** Records supplied follows **
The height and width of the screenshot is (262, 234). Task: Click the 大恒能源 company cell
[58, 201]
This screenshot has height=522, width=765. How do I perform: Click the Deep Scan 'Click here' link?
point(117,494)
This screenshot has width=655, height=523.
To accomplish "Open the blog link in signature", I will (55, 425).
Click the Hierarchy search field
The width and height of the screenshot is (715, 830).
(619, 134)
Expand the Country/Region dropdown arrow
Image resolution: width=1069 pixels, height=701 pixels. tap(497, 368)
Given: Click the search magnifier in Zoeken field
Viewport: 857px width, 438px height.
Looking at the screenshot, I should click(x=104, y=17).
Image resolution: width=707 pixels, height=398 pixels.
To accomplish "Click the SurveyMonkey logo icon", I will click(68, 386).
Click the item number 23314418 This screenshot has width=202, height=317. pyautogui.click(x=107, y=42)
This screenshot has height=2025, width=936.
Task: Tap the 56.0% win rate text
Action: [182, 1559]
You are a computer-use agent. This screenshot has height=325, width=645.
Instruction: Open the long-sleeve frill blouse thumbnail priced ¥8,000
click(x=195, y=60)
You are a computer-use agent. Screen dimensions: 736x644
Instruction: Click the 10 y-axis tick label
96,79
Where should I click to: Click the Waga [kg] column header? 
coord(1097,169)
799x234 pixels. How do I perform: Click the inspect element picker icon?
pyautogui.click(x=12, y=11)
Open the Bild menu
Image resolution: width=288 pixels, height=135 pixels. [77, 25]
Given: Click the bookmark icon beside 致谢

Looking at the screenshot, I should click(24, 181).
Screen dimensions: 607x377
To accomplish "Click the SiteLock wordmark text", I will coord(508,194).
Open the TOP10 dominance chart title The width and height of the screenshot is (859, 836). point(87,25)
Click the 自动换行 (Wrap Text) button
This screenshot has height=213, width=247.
** End of Records supplied **
▶ _Task_:
Only a verbatim transcription of the lines from the one containing "Viewport: 857px width, 438px height." through the last line of the records counts as the answer.

▶ _Answer for the task_:
Viewport: 857px width, 438px height.
Looking at the screenshot, I should click(x=104, y=17).
Image resolution: width=707 pixels, height=398 pixels.
To accomplish "Click the SurveyMonkey logo icon", I will click(68, 386).
Click the item number 23314418 This screenshot has width=202, height=317. pyautogui.click(x=107, y=42)
This screenshot has height=2025, width=936.
Task: Tap the 56.0% win rate text
Action: [182, 1559]
You are a computer-use agent. This screenshot has height=325, width=645.
Instruction: Open the long-sleeve frill blouse thumbnail priced ¥8,000
click(x=195, y=60)
You are a computer-use agent. Screen dimensions: 736x644
Instruction: Click the 10 y-axis tick label
96,79
Where should I click to: Click the Waga [kg] column header? 
coord(1097,169)
799x234 pixels. How do I perform: Click the inspect element picker icon?
pyautogui.click(x=12, y=11)
Open the Bild menu
Image resolution: width=288 pixels, height=135 pixels. [77, 25]
Given: Click the bookmark icon beside 致谢

Looking at the screenshot, I should click(24, 181).
Screen dimensions: 607x377
To accomplish "Click the SiteLock wordmark text", I will coord(508,194).
Open the TOP10 dominance chart title The width and height of the screenshot is (859, 836). point(87,25)
Click the 自动换行 (Wrap Text) button
This screenshot has height=213, width=247.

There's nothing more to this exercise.